## To be done
Format the records below as a JSON list of strings, with one string for each line and blank lines omitted.
+===+
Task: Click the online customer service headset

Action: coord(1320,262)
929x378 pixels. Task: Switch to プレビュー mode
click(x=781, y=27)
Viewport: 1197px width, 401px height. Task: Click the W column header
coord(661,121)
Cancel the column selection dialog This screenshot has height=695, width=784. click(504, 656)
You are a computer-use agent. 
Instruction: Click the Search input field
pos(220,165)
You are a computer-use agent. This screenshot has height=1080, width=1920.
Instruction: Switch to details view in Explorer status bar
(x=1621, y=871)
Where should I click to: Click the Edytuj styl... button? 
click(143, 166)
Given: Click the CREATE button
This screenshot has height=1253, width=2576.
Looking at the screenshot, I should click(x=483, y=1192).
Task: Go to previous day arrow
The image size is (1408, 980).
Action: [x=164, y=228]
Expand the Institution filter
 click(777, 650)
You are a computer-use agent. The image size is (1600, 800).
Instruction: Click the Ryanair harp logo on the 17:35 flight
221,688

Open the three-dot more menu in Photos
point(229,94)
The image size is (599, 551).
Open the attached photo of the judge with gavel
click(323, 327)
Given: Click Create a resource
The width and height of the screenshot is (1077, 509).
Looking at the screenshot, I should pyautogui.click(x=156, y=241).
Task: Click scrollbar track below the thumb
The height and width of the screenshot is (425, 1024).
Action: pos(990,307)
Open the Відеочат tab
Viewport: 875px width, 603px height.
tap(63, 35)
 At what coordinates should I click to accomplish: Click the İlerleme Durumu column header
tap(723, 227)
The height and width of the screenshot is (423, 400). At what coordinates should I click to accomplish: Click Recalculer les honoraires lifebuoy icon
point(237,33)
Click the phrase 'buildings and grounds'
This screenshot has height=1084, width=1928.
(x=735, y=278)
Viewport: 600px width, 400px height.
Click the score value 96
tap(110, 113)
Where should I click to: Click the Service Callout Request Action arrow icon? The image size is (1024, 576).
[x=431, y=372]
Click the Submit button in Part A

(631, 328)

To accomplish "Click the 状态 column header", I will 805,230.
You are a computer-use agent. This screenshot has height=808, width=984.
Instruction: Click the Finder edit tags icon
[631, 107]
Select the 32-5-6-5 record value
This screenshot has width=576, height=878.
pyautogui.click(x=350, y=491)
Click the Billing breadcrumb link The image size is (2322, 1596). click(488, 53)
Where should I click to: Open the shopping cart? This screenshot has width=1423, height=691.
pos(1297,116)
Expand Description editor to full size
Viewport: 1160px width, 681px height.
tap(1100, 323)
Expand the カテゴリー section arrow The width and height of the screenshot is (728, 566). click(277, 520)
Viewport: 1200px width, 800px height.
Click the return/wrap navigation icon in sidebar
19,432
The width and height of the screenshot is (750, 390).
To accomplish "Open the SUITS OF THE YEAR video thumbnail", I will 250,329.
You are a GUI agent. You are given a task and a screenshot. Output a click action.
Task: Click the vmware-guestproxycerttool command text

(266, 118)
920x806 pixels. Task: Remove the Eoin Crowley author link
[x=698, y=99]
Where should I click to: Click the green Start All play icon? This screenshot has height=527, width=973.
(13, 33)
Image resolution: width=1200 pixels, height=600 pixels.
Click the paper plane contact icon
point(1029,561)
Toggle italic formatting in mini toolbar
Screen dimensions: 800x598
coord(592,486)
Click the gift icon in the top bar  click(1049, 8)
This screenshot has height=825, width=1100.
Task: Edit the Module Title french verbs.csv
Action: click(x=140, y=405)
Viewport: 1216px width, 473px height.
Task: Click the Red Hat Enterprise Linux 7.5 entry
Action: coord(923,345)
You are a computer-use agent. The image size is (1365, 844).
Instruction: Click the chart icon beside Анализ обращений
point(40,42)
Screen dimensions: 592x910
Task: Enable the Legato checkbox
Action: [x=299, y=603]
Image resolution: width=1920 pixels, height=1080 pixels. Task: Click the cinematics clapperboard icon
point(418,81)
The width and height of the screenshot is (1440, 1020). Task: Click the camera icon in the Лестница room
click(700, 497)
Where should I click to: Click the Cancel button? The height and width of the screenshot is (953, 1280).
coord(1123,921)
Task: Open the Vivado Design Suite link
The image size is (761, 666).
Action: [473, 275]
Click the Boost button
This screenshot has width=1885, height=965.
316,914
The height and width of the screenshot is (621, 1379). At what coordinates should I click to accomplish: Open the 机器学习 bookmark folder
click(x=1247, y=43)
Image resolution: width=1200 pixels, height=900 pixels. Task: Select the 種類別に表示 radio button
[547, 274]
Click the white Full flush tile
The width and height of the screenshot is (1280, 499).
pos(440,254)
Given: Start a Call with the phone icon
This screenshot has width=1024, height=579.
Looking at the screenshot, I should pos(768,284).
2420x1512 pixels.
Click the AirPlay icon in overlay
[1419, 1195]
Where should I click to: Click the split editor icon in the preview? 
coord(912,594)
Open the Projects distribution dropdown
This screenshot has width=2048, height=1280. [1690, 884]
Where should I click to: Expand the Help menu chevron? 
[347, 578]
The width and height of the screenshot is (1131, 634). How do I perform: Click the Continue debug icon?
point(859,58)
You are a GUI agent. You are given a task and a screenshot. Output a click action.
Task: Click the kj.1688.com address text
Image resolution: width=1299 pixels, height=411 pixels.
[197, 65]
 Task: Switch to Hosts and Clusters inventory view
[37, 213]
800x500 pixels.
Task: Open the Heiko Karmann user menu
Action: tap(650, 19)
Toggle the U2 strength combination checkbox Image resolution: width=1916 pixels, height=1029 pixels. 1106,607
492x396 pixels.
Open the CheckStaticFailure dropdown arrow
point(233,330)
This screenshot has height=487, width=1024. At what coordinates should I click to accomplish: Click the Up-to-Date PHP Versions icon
+===+
## Result for this exercise
[
  "Task: Click the online customer service headset",
  "Action: coord(1320,262)",
  "929x378 pixels. Task: Switch to プレビュー mode",
  "click(x=781, y=27)",
  "Viewport: 1197px width, 401px height. Task: Click the W column header",
  "coord(661,121)",
  "Cancel the column selection dialog This screenshot has height=695, width=784. click(504, 656)",
  "You are a computer-use agent. ",
  "Instruction: Click the Search input field",
  "pos(220,165)",
  "You are a computer-use agent. This screenshot has height=1080, width=1920.",
  "Instruction: Switch to details view in Explorer status bar",
  "(x=1621, y=871)",
  "Where should I click to: Click the Edytuj styl... button? ",
  "click(143, 166)",
  "Given: Click the CREATE button",
  "This screenshot has height=1253, width=2576.",
  "Looking at the screenshot, I should click(x=483, y=1192).",
  "Task: Go to previous day arrow",
  "The image size is (1408, 980).",
  "Action: [x=164, y=228]",
  "Expand the Institution filter",
  " click(777, 650)",
  "You are a computer-use agent. The image size is (1600, 800).",
  "Instruction: Click the Ryanair harp logo on the 17:35 flight",
  "221,688",
  "Open the three-dot more menu in Photos",
  "point(229,94)",
  "The image size is (599, 551).",
  "Open the attached photo of the judge with gavel",
  "click(323, 327)",
  "Given: Click Create a resource",
  "The width and height of the screenshot is (1077, 509).",
  "Looking at the screenshot, I should pyautogui.click(x=156, y=241).",
  "Task: Click scrollbar track below the thumb",
  "The height and width of the screenshot is (425, 1024).",
  "Action: pos(990,307)",
  "Open the Відеочат tab",
  "Viewport: 875px width, 603px height.",
  "tap(63, 35)",
  " At what coordinates should I click to accomplish: Click the İlerleme Durumu column header",
  "tap(723, 227)",
  "The height and width of the screenshot is (423, 400). At what coordinates should I click to accomplish: Click Recalculer les honoraires lifebuoy icon",
  "point(237,33)",
  "Click the phrase 'buildings and grounds'",
  "This screenshot has height=1084, width=1928.",
  "(x=735, y=278)",
  "Viewport: 600px width, 400px height.",
  "Click the score value 96",
  "tap(110, 113)",
  "Where should I click to: Click the Service Callout Request Action arrow icon? The image size is (1024, 576).",
  "[x=431, y=372]",
  "Click the Submit button in Part A",
  "(631, 328)",
  "To accomplish \"Click the 状态 column header\", I will 805,230.",
  "You are a computer-use agent. This screenshot has height=808, width=984.",
  "Instruction: Click the Finder edit tags icon",
  "[631, 107]",
  "Select the 32-5-6-5 record value",
  "This screenshot has width=576, height=878.",
  "pyautogui.click(x=350, y=491)",
  "Click the Billing breadcrumb link The image size is (2322, 1596). click(488, 53)",
  "Where should I click to: Open the shopping cart? This screenshot has width=1423, height=691.",
  "pos(1297,116)",
  "Expand Description editor to full size",
  "Viewport: 1160px width, 681px height.",
  "tap(1100, 323)",
  "Expand the カテゴリー section arrow The width and height of the screenshot is (728, 566). click(277, 520)",
  "Viewport: 1200px width, 800px height.",
  "Click the return/wrap navigation icon in sidebar",
  "19,432",
  "The width and height of the screenshot is (750, 390).",
  "To accomplish \"Open the SUITS OF THE YEAR video thumbnail\", I will 250,329.",
  "You are a GUI agent. You are given a task and a screenshot. Output a click action.",
  "Task: Click the vmware-guestproxycerttool command text",
  "(266, 118)",
  "920x806 pixels. Task: Remove the Eoin Crowley author link",
  "[x=698, y=99]",
  "Where should I click to: Click the green Start All play icon? This screenshot has height=527, width=973.",
  "(13, 33)",
  "Image resolution: width=1200 pixels, height=600 pixels.",
  "Click the paper plane contact icon",
  "point(1029,561)",
  "Toggle italic formatting in mini toolbar",
  "Screen dimensions: 800x598",
  "coord(592,486)",
  "Click the gift icon in the top bar  click(1049, 8)",
  "This screenshot has height=825, width=1100.",
  "Task: Edit the Module Title french verbs.csv",
  "Action: click(x=140, y=405)",
  "Viewport: 1216px width, 473px height.",
  "Task: Click the Red Hat Enterprise Linux 7.5 entry",
  "Action: coord(923,345)",
  "You are a computer-use agent. The image size is (1365, 844).",
  "Instruction: Click the chart icon beside Анализ обращений",
  "point(40,42)",
  "Screen dimensions: 592x910",
  "Task: Enable the Legato checkbox",
  "Action: [x=299, y=603]",
  "Image resolution: width=1920 pixels, height=1080 pixels. Task: Click the cinematics clapperboard icon",
  "point(418,81)",
  "The width and height of the screenshot is (1440, 1020). Task: Click the camera icon in the Лестница room",
  "click(700, 497)",
  "Where should I click to: Click the Cancel button? The height and width of the screenshot is (953, 1280).",
  "coord(1123,921)",
  "Task: Open the Vivado Design Suite link",
  "The image size is (761, 666).",
  "Action: [473, 275]",
  "Click the Boost button",
  "This screenshot has width=1885, height=965.",
  "316,914",
  "The height and width of the screenshot is (621, 1379). At what coordinates should I click to accomplish: Open the 机器学习 bookmark folder",
  "click(x=1247, y=43)",
  "Image resolution: width=1200 pixels, height=900 pixels. Task: Select the 種類別に表示 radio button",
  "[547, 274]",
  "Click the white Full flush tile",
  "The width and height of the screenshot is (1280, 499).",
  "pos(440,254)",
  "Given: Start a Call with the phone icon",
  "This screenshot has width=1024, height=579.",
  "Looking at the screenshot, I should pos(768,284).",
  "2420x1512 pixels.",
  "Click the AirPlay icon in overlay",
  "[1419, 1195]",
  "Where should I click to: Click the split editor icon in the preview? ",
  "coord(912,594)",
  "Open the Projects distribution dropdown",
  "This screenshot has width=2048, height=1280. [1690, 884]",
  "Where should I click to: Expand the Help menu chevron? ",
  "[347, 578]",
  "The width and height of the screenshot is (1131, 634). How do I perform: Click the Continue debug icon?",
  "point(859,58)",
  "You are a GUI agent. You are given a task and a screenshot. Output a click action.",
  "Task: Click the kj.1688.com address text",
  "Image resolution: width=1299 pixels, height=411 pixels.",
  "[197, 65]",
  " Task: Switch to Hosts and Clusters inventory view",
  "[37, 213]",
  "800x500 pixels.",
  "Task: Open the Heiko Karmann user menu",
  "Action: tap(650, 19)",
  "Toggle the U2 strength combination checkbox Image resolution: width=1916 pixels, height=1029 pixels. 1106,607",
  "492x396 pixels.",
  "Open the CheckStaticFailure dropdown arrow",
  "point(233,330)",
  "This screenshot has height=487, width=1024. At what coordinates should I click to accomplish: Click the Up-to-Date PHP Versions icon"
]